The recent release of advanced language models like ChatGPT4, Bard, and Bing Chat has ignited widespread interest in AI ethics. Many are seeking to understand the underlying concepts that govern the potential risks posed by these cutting-edge technologies. This article aims to dissect crucial ideas presented in a 2021 talk on AI ethics, emphasizing the need for a deeper understanding beyond mere explainability and fairness.
While explainability is often touted as a crucial aspect of ethical AI, it is insufficient on its own. The real question lies in whether the explanations provided are actionable. Take, for instance, a loan denial by an algorithm. Instead of justifying the decision, the system should offer actionable recourse, allowing individuals to rectify their situations for future loan applications. This concept of actionable recourse becomes paramount in decisions impacting people’s lives.
Contestability at the core
Contestability suggests incorporating mechanisms for questioning and disagreeing with AI results within the core of the system. This challenges the common practice of adding dispute resolution as an external layer after potential errors have occurred. The idea is to build systems that actively invite disagreement and questioning, fostering a more resilient and accountable AI landscape.

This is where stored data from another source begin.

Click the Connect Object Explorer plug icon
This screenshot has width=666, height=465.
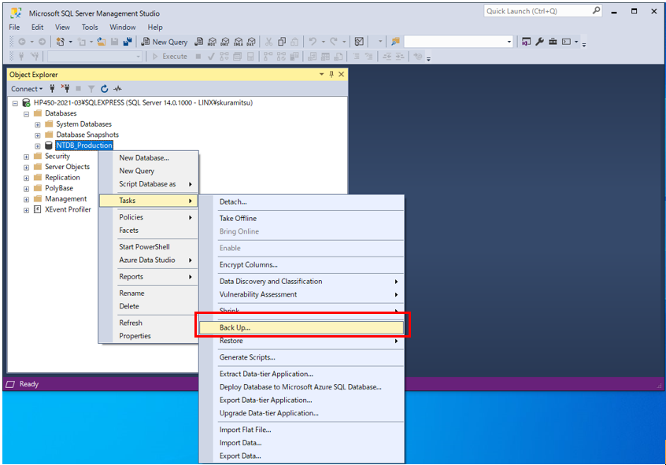click(53, 89)
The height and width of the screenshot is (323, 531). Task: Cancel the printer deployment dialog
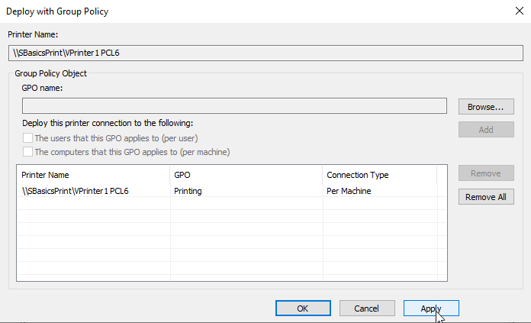367,308

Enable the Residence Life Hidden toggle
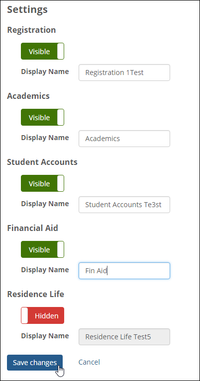pos(43,315)
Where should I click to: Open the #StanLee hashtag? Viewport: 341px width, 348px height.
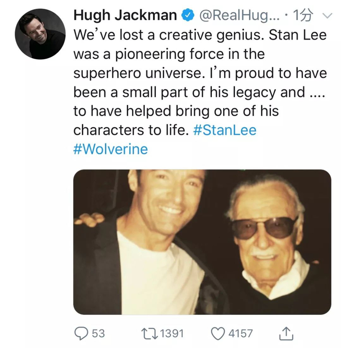(x=224, y=130)
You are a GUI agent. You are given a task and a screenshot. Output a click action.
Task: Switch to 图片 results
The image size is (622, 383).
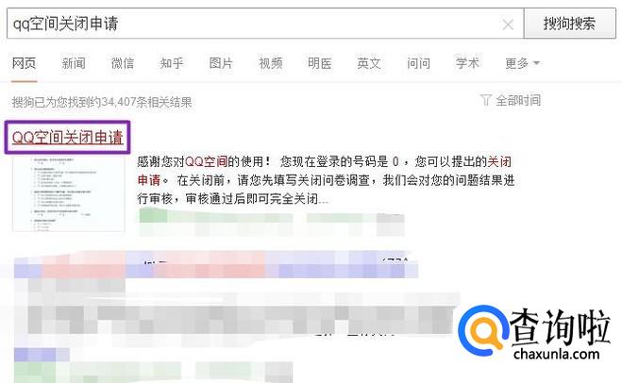221,63
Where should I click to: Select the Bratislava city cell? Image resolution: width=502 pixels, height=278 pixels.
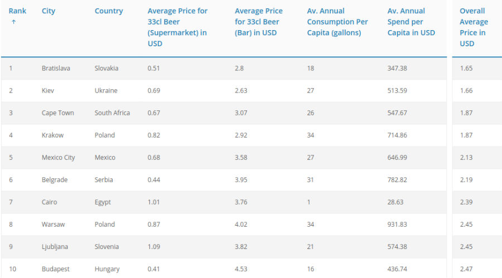56,69
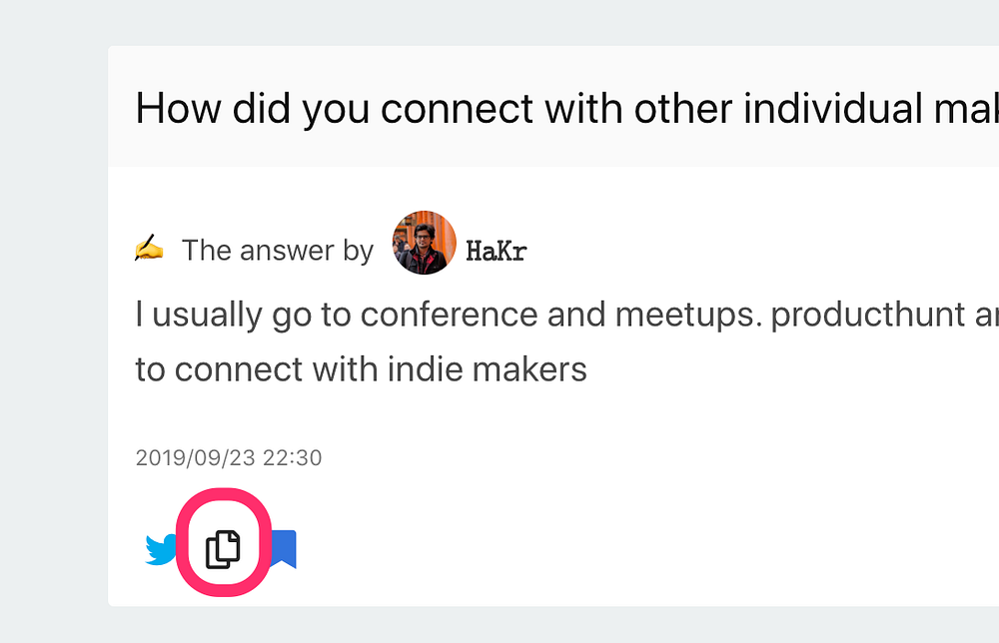Viewport: 999px width, 643px height.
Task: Bookmark the answer using the blue bookmark icon
Action: (x=284, y=549)
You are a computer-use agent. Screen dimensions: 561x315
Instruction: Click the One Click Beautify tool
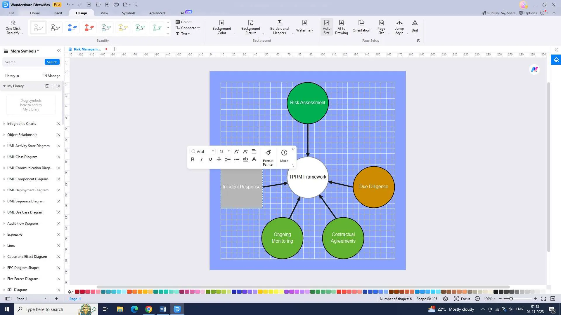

Addressing fairness and bias is crucial, but it doesn’t alone guarantee ethical AI. Gender Shades research on facial recognition revealed significant disparities in accuracy based on gender and skin color. The emphasis should shift from merely equalizing performance across groups to questioning the underlying foundations, deployment, and ownership of AI tasks. Power dynamics, creation, and usage play pivotal roles in ethical considerations.
Harmful implications at scale
The scale at which AI is implemented can exacerbate ethical concerns. The Robodebt program in Australia, using automation to create unlawful debts, exemplifies the dark side of machine learning’s ability to centralize power. Automated systems, lacking error-checking mechanisms, can lead to widespread harm and replicate biases at an unprecedented scale, as seen in various real-world examples.
An often-overlooked aspect of AI ethics is the immediate recognition of issues by those directly impacted. Instances like the misuse of facial recognition in protests or Facebook’s role in the Myanmar genocide highlight the importance of listening to the concerns raised by affected communities. Giving voice and avenues for participation to those most impacted is crucial in mitigating ethical risks.
Feedback loops and shifting power
Feedback loops, where AI models create the outcomes they predict, pose additional challenges. Data tainted by biased outputs and the amplification of existing biases in machine learning models underscore the need to question not just fairness but also the shift in power dynamics. AI applications should be evaluated on how they redistribute or concentrate power in society.
The article concludes with practical resources for implementing ethical AI practices. The Markkula Center for Applied Ethics’ Tech Ethics Toolkit provides actionable practices for organizations, emphasizing the importance of expanding the ethical circle to consider all stakeholders. The Diverse Voices guide from the University of Washington Tech Policy Lab offers insights on assembling diverse panels to ensure a broad range of perspectives are considered.
In the evolving landscape of AI, understanding and implementing ethical principles beyond surface-level concepts is paramount. This article highlights the complexities involved in AI ethics, urging stakeholders to delve deeper into actionable recourse, contestability, and the impacts on marginalized communities. By adopting participatory and democratic approaches, the field can move towards a more responsible and ethical integration of AI technologies.